***** 提示文

木曽川沿いの戦いで、意外と善戦していた朝廷軍。命からがらに逃げて来た武士は、後鳥羽上皇に報告しました。
何したかったの後鳥羽上皇
けれど鎌倉軍の数もわからず、逃げた言い訳を述べるだけで後鳥羽院はちっとも頼もしく感じません。大騒ぎして息子たちやお供に武装させて、御所から部下の家に移動しました。
この行動を『慈光寺本』の作者は「後鳥羽上皇が自ら戦うつもりだったのか、今ではわからない」と書いています。さらにその日の夕方に坂本(比叡山の東麓)に移ったことも、「上皇が都を離れたことで、京の民の不安は増すばかり。一体何を考えてるんだろう」とまで言っています。
……やっぱりこの作者、後鳥羽上皇のこと嫌いだったんでしょうね……。
しかし1点気になる事がありませんか?
そう、捕虜を逃がしてしまった、墨俣(すのまた)陣営の藤原秀澄(ふじわらの ひでずみ)くん!!
秀澄くんは戦が始まる前夜、早々に逃げていたようです。……逃げるなァ! 責任から逃げるなァ!!
山田重忠の奮戦
しかし、そこで「俺は俺の責務を全うする」と留まった人物がいました。そう、道理を弁えた武士、尾張国の山田重忠(やまだ しげただ)さんです!

**********

_指示文_
上の、後鳥羽上皇と朝廷軍の戦いを述べた文章について、最後の文の後に来る続きを書きなさい。 後に続く行は、参照する必要がない。

***** 保存データ

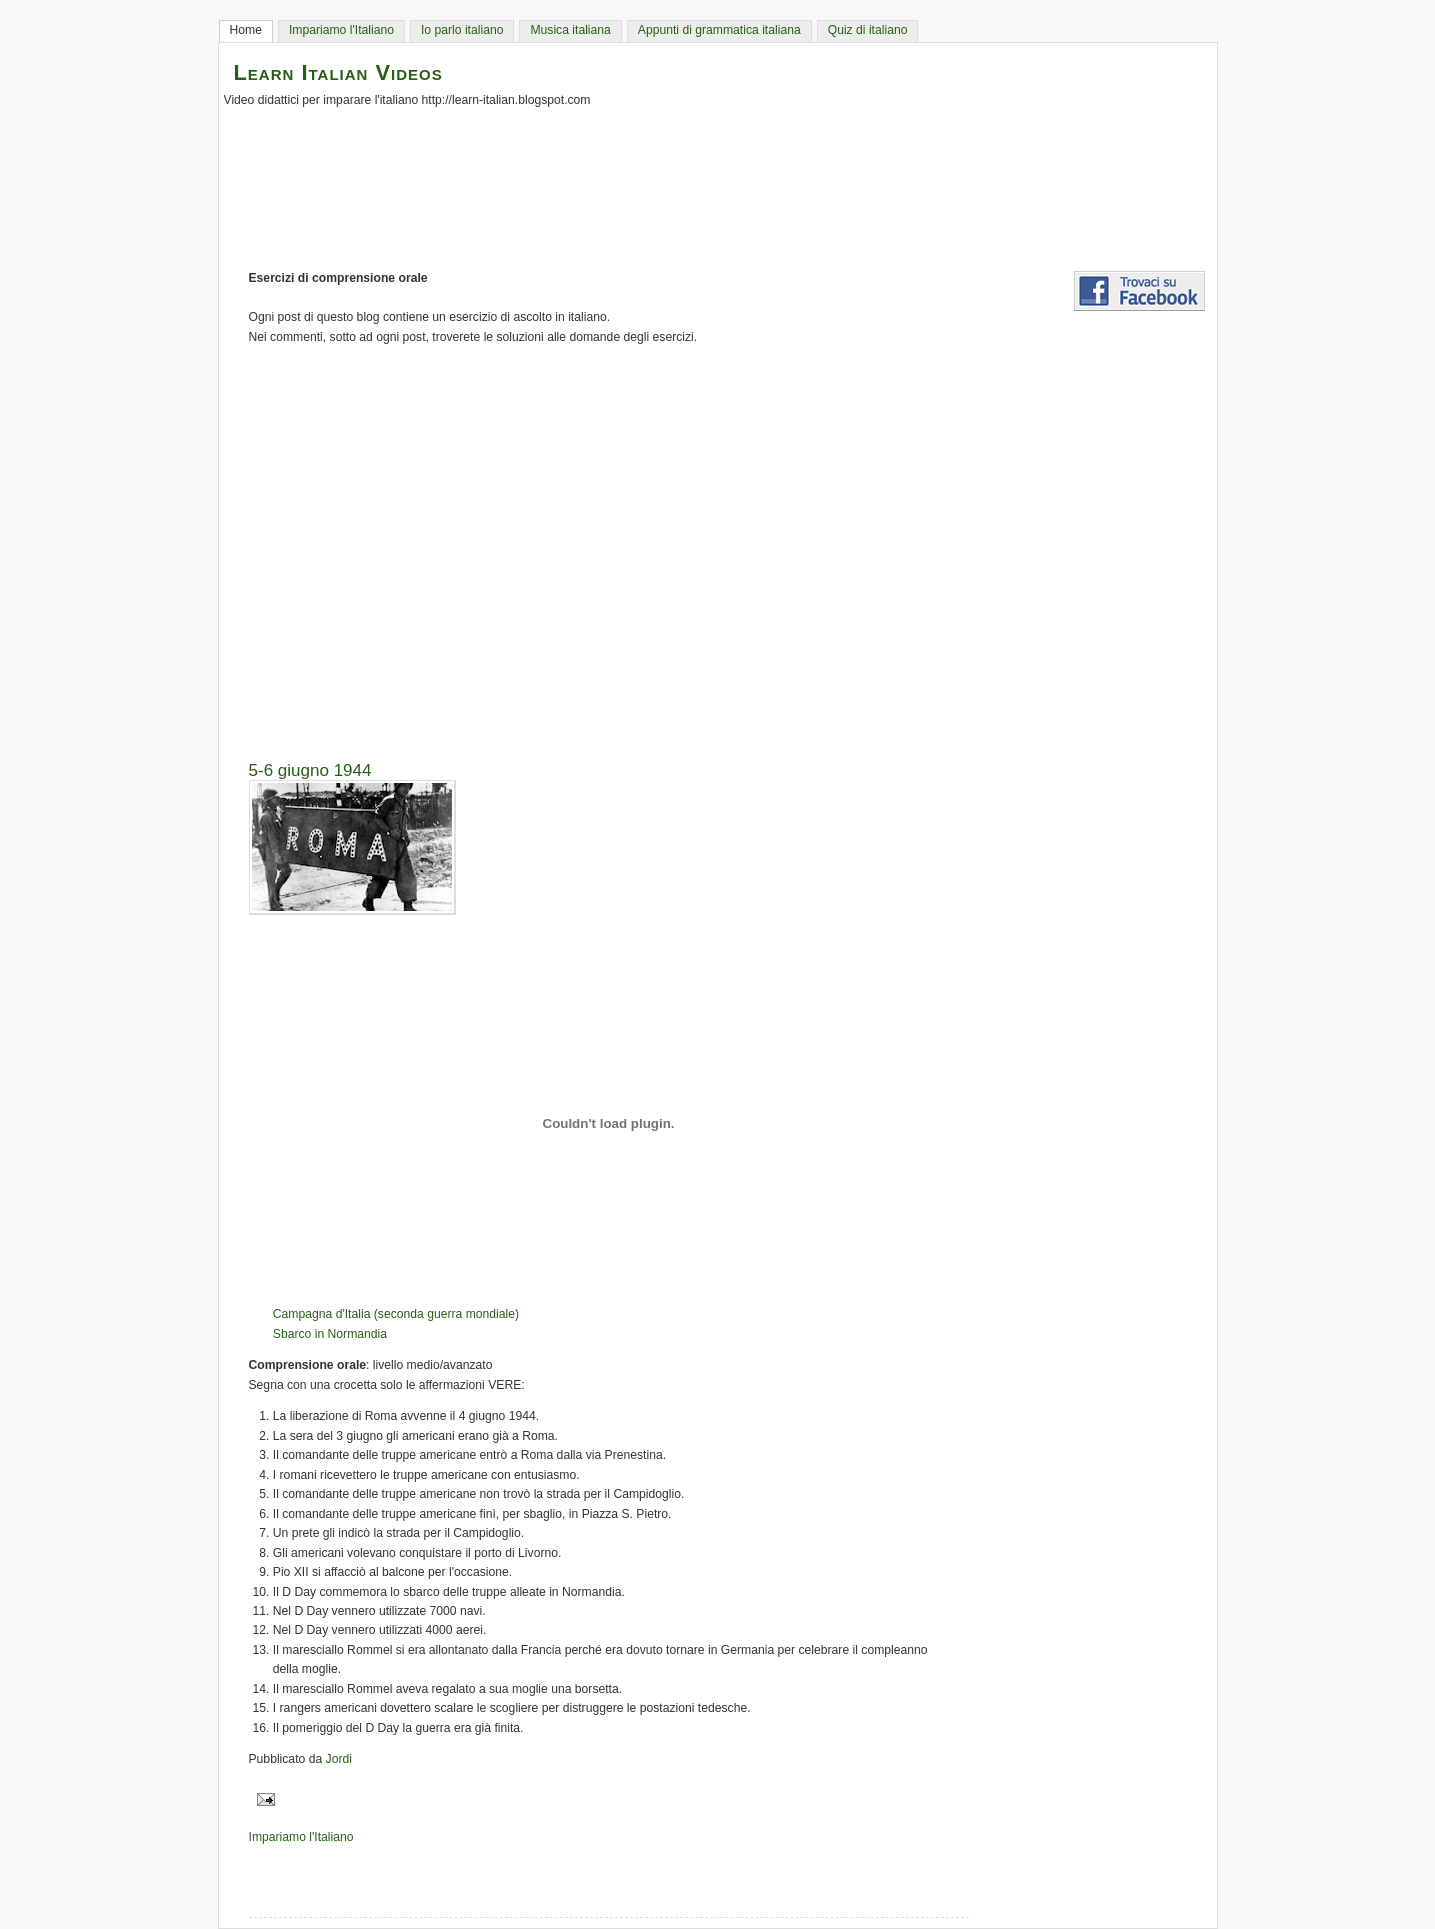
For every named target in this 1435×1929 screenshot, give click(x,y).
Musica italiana (570, 30)
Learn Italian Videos (338, 72)
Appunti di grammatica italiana (719, 30)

**********

_解答_
墨俣の陣営で炎のように戦いましたが、他の陣営の味方が居なくなったのを知って、一旦退却します。墨俣の少し西にある杭瀬川(くいせがわ)で鎌倉軍を待ち伏せて、やってきた鎌倉軍の児玉(こだま)一族と激しく戦います。
……って、ここで何故かイキナリ6月14日に飛んで、完全に朝廷軍が負けたシーンに飛んでいます。長い年月で欠落してしまったのか、はたまた作者が飽きてしまったのか……。
本来なら山田重忠さんも敗走し、朝廷軍は琵琶湖にかかる勢多(せた)橋と宇治川にかかる宇治橋に最後の防衛線を敷きます。そこでまた激しい戦いが繰り広げられ、数々の武士の見せ場もあるのですが……。
この欠落した6月6日~13日の約1週間については『流布本(るふぼん)承久記』か、『吾妻鏡』で確認しましょう!
というわけで、今回はここで次回へ続きます!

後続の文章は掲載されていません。